DATASET EXCERPTS Block Start

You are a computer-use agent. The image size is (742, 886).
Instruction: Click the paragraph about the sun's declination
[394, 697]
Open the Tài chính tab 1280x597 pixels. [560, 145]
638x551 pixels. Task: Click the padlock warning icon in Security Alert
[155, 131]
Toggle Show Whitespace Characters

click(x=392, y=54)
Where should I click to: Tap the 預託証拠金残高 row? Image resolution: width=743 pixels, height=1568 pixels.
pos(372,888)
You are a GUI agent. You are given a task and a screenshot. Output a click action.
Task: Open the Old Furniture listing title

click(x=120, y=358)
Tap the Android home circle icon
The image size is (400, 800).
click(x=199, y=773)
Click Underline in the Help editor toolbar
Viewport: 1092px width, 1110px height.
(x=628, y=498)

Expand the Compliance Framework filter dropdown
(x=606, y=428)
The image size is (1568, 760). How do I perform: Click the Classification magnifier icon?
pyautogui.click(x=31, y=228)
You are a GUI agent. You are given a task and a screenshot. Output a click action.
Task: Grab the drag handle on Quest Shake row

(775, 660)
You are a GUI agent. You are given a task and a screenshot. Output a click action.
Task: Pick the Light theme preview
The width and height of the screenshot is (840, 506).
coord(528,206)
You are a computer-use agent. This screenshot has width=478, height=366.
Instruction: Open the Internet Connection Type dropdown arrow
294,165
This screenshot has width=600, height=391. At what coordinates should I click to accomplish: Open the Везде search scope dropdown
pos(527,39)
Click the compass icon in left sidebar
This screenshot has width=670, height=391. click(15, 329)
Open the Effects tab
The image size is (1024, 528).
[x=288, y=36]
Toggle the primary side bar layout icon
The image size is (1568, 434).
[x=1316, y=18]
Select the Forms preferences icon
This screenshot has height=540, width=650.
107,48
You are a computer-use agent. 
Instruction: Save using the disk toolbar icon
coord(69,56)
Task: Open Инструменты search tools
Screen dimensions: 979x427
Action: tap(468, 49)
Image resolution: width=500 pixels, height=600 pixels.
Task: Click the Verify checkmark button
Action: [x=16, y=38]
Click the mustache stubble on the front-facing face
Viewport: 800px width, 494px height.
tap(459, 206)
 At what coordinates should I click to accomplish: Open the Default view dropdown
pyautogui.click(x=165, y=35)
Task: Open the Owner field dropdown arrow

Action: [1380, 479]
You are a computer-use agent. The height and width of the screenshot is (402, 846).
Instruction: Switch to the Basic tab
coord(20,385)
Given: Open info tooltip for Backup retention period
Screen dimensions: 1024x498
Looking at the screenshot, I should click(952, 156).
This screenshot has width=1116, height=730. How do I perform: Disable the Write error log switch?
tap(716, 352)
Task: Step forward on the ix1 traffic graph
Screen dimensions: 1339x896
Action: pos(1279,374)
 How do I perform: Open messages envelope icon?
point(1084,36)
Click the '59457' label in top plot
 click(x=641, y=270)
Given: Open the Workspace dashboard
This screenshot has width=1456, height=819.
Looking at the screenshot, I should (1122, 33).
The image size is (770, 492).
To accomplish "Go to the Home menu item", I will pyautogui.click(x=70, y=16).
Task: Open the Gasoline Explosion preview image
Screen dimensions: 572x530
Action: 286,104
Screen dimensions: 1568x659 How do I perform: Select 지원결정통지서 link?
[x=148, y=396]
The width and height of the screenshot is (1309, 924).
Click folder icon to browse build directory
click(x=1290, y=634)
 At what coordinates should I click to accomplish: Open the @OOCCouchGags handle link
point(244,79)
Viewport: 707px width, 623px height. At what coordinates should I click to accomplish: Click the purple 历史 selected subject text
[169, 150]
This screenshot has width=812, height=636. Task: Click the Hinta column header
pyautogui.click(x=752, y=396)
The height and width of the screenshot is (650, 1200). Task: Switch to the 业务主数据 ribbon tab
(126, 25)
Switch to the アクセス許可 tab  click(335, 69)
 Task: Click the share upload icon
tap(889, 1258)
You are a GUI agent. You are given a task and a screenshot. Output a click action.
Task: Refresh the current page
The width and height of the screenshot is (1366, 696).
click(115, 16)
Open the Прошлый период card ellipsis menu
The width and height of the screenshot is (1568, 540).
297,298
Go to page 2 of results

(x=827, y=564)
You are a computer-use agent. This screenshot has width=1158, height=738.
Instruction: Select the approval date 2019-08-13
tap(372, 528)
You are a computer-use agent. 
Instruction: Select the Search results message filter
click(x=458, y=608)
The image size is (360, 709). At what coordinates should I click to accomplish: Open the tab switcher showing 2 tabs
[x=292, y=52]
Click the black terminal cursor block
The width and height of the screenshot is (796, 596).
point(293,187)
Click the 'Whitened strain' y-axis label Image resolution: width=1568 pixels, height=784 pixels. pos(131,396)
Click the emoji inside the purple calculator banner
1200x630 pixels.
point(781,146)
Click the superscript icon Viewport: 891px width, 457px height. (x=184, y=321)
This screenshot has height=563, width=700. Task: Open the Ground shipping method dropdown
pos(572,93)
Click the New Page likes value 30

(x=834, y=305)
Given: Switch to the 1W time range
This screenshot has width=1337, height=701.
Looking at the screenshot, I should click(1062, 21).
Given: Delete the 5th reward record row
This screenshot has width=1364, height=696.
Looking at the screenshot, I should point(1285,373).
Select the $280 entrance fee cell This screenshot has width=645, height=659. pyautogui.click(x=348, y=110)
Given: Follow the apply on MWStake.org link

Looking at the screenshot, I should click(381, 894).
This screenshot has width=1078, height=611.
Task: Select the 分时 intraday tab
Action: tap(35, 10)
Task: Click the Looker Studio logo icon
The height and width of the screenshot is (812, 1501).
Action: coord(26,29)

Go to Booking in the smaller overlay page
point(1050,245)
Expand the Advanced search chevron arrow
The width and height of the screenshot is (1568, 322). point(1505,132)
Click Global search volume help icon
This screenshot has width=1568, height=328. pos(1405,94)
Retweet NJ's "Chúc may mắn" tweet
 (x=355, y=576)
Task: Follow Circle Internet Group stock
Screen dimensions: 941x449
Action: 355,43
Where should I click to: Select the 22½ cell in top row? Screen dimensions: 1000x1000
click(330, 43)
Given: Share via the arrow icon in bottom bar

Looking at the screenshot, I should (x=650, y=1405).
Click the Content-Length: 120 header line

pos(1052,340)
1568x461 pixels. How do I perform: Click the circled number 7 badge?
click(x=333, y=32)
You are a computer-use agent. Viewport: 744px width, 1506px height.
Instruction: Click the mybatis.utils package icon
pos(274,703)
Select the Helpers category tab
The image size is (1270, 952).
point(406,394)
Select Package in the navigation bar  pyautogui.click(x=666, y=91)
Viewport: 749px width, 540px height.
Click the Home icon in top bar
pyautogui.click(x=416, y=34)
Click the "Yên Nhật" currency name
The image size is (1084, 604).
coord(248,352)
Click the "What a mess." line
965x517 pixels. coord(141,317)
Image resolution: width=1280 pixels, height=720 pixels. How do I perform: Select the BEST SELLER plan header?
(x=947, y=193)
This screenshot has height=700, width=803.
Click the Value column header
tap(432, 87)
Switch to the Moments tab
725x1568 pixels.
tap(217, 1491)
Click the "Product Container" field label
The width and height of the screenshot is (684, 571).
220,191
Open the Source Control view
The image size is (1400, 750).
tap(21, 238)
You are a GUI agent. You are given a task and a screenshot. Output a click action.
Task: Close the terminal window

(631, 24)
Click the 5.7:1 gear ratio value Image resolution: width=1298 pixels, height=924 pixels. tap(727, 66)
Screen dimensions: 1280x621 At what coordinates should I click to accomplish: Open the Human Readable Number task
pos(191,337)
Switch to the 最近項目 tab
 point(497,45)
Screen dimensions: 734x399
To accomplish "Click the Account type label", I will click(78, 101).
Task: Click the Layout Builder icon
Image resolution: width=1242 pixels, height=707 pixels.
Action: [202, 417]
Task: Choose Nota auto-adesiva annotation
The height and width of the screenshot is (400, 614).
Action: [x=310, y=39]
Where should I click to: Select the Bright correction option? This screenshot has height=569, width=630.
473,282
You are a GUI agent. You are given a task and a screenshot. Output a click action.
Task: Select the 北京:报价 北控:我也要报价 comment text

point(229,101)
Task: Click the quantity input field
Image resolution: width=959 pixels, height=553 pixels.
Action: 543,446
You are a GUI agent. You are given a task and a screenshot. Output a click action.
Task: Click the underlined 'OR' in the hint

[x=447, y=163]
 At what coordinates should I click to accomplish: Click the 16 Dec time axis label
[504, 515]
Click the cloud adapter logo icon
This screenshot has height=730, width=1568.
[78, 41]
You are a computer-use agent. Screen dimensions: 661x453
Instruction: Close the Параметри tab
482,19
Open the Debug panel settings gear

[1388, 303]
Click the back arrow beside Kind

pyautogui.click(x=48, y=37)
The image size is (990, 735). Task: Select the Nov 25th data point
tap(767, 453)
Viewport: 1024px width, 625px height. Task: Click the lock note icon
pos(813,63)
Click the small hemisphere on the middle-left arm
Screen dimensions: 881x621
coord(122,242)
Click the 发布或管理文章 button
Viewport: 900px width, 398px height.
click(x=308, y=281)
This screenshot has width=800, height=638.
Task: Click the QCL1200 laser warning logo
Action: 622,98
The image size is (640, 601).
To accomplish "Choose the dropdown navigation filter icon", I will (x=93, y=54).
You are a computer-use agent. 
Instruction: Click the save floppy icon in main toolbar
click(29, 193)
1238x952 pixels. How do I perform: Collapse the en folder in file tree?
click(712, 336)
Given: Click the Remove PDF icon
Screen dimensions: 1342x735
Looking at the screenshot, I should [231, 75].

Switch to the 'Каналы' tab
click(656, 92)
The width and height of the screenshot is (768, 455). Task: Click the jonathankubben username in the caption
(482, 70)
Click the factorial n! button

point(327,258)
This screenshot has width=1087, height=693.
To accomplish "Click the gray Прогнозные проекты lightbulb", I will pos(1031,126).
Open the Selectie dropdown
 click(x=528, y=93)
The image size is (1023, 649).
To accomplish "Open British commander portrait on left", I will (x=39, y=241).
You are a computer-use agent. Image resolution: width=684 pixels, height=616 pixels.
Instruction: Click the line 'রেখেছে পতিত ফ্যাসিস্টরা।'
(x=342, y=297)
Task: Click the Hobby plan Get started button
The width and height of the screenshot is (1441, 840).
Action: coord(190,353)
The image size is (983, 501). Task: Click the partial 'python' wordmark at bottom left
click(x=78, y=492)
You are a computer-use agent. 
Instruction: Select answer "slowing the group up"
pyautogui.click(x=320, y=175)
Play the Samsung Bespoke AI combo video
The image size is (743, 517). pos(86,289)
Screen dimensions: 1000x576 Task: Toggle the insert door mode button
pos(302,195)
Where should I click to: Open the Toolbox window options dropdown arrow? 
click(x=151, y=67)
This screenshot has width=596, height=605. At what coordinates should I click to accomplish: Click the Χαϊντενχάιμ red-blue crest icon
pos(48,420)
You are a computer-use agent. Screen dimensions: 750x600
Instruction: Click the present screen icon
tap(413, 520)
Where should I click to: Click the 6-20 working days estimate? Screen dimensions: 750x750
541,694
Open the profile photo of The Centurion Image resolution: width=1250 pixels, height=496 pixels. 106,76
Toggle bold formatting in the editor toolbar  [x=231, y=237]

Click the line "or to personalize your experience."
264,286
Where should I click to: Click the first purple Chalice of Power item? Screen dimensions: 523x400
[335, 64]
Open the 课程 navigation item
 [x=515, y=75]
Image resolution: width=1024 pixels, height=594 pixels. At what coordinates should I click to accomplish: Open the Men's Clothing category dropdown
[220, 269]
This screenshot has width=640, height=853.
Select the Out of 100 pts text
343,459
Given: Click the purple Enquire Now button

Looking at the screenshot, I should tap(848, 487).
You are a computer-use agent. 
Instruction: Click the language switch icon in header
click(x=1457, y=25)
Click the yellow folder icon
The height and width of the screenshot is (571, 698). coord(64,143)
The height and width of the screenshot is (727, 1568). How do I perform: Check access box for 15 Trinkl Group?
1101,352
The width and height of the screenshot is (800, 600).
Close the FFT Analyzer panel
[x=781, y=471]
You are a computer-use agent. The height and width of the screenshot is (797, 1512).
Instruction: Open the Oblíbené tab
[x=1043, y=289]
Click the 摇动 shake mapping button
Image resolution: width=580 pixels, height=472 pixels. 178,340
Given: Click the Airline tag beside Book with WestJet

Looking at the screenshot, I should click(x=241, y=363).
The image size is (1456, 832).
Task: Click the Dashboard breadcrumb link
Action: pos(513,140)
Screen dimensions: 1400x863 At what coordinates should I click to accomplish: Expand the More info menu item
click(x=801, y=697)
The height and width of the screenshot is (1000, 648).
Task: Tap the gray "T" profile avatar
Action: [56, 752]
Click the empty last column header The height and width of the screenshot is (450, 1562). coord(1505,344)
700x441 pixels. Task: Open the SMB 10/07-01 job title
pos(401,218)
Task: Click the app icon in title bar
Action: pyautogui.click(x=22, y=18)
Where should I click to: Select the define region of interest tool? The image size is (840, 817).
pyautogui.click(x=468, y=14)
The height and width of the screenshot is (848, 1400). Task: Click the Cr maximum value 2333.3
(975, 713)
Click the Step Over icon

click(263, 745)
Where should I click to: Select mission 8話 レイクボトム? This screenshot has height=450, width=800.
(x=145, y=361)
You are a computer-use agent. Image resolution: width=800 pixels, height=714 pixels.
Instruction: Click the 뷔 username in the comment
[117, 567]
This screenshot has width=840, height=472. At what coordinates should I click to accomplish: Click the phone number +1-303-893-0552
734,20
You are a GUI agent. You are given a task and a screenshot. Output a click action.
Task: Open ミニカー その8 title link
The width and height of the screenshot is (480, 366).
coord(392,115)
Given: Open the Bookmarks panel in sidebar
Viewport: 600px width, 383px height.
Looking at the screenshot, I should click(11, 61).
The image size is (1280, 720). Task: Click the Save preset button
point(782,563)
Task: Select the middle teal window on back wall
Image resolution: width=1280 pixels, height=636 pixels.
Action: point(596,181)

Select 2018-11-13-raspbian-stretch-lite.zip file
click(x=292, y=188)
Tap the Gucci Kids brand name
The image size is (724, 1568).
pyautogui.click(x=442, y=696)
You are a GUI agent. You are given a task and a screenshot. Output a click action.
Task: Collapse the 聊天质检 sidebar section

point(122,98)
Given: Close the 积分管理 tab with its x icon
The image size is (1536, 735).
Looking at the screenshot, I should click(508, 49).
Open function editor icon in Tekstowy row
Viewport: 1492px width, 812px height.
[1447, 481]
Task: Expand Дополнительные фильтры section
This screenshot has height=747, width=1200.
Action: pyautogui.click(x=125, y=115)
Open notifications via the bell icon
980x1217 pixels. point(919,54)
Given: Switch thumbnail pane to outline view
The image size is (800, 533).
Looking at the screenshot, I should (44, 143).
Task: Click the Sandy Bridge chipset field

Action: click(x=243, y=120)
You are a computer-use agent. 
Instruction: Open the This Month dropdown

DATASET EXCERPTS Block End

WORK INSTRUCTION =>
There is a line with "Viewport: 900px width, 398px height." and a line with "Given: Click the Remove PDF icon" above. Copy exactly those two lines and all lines between them, with nothing else.

SOLUTION TO THE EXERCISE =>
Viewport: 900px width, 398px height.
click(x=308, y=281)
This screenshot has width=800, height=638.
Task: Click the QCL1200 laser warning logo
Action: 622,98
The image size is (640, 601).
To accomplish "Choose the dropdown navigation filter icon", I will (x=93, y=54).
You are a computer-use agent. 
Instruction: Click the save floppy icon in main toolbar
click(29, 193)
1238x952 pixels. How do I perform: Collapse the en folder in file tree?
click(712, 336)
Given: Click the Remove PDF icon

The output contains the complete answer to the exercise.